1 Due to over-selection of the McGlynn Middle by McGlynn Elementary students we can honor this over-selection as it reduces the number of students from the other schools that will be sent to a non-selected school.
2 The number of students to go to each middle school as a percentage of rising 5th graders in the event McGlynn Elementary students had not over-selected McGlynn Middle.

NOTE: Randomization will exclude students that are not eligible. A student is not eligible if he/she will have a sibling at the Andrews Middle, or have programmatic placement requirements that are not available equally at both middle schools.

Formulas used above:

% of all rising 5th graders = (Number of rising 5th graders at a school) / (total rising 5th graders).

# needed at Andrews Middle = (% of rising 5th graders at a school) * ((total rising 5th graders / 2) - (McGlynn Elementary rising 5th graders going to Andrews Middle)) / 70%. The 70% is an adjustment for the 30% of rising 5th graders from the McGlynn Elementary because the McGlynn Elementary has over-selected for the McGlynn Middle. The McGlynn Elementary students have taken 49% of the McGlynn Middle spots reducing the need for greater assignment from the other schools to a non-selected school.

# ideal to to each middle school = (% of all rising 5th graders at a school) * (total rising 5th graders) / 2.

 


 

Recommendations for how to proceed in 2018-2019

Three of our elementary schools will require a randomized placement to determine which students that have selected Andrews Middle School will be placed at McGlynn Middle School. It is recommended the following steps be taken, in order, to ensure fairness and transparency: 1) A randomized placement will take place. This process must be publicly observable and use a method that is trusted. There are numerous methods for selecting from a list of values, such as https://www.random.org/lists/.

I. One school at a time, in no particular order, the eligible student IDs will be placed into the list for each sending elementary school, Randomize will be pressed once and the values will be randomized. These lists will be saved off. All sending schools with eligible students should have this completed before continuing to step II.

  1. The school with the largest number of students that must be randomized to McGlynn Middle should have their students selected until they reach the number of the next highest school. Example: Brooks needs to send 18 students. The top 14 students from their list are selected as going to the McGlynn Middle. Then the next student is selected from the Roberts. Then the next student is selected from the Brooks. Then the next student is selected from the Roberts, and so on until the number of students that require reassignment has been reached. In reality this means 15 additional students from the Brooks will go to the McGlynn Middle, and 0 additional student from the Roberts will go to the McGlynn Middle, and 0 additional students from the Columbus will be moved to the McGlynn Middle. This is important - all of the schools are going through the randomization - but in practice, since the other schools have sent sufficient students based on the proportionality of their rising 5th graders it is only the Brooks that will be sending additional students to the McGlynn Middle.

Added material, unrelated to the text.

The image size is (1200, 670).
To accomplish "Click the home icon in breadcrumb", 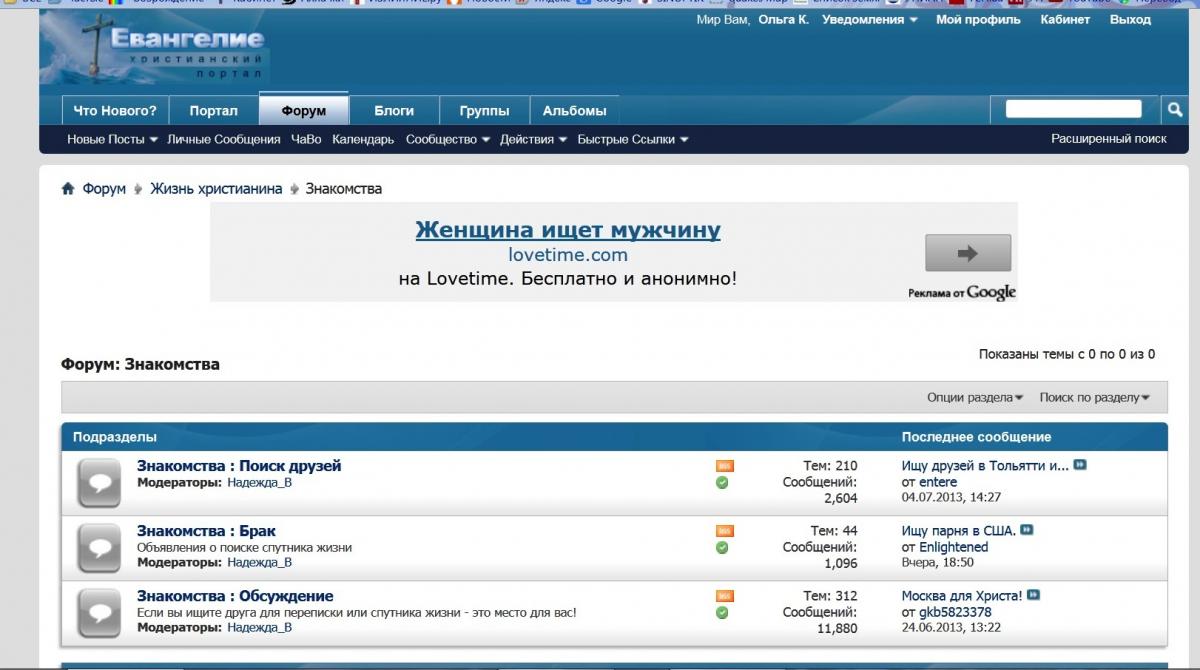I will pos(68,189).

  2. This process shall be recorded on video, and members of the public shall be able to observe. If student IDs are not allowed under privacy laws, then a mapping table shall be created and saved for reference and inspection - this table must be created and attested to by at least one School Committee member prior to the randomization being performed. This entire process shall be performed in one session of time with all observers present (even though the public will not be able to view the mapping table).

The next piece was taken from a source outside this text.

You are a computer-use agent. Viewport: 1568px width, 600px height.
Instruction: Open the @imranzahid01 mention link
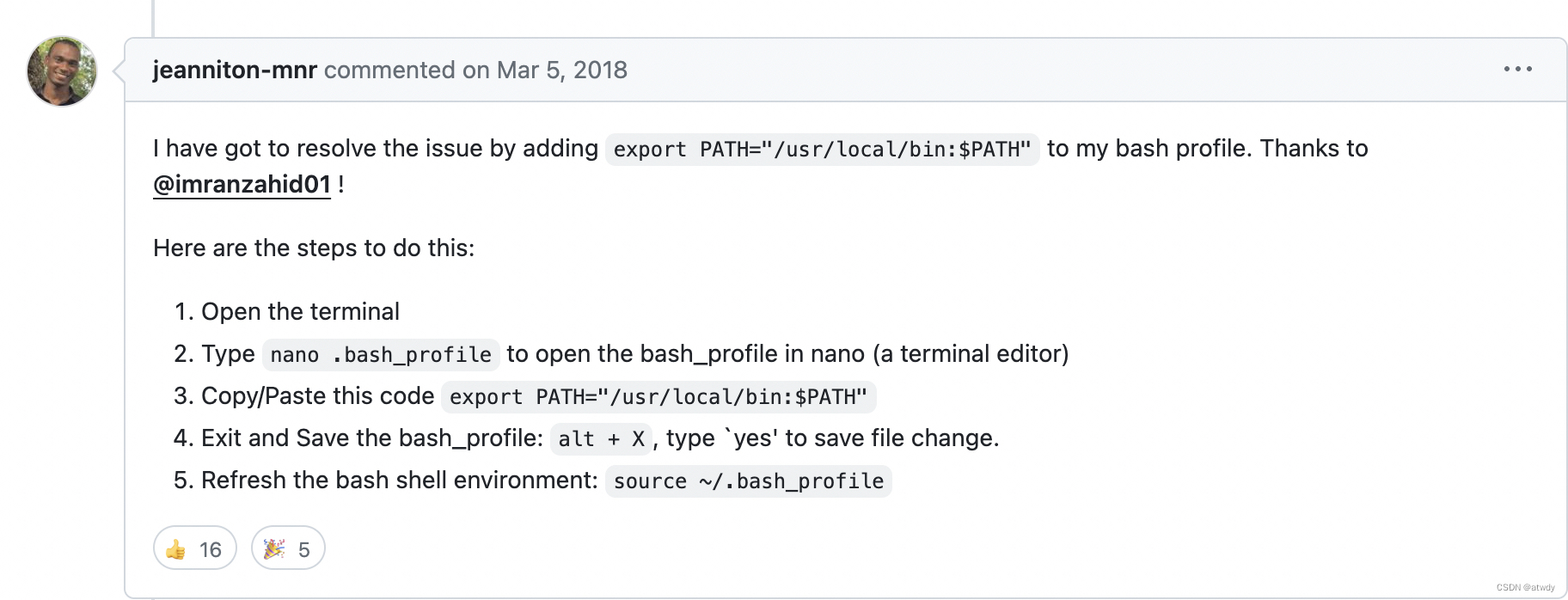[242, 184]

2) When letters of school assignment are sent out the families receiving the notices that have been selected into a non-selected school should include a letter explaining this process used, where they may view or request viewing of the randomization process, and an acknowledgement that this process is not ideal and the School Committee will be working with the new Superintendent to find ways to prevent such unfavorable situations in the future.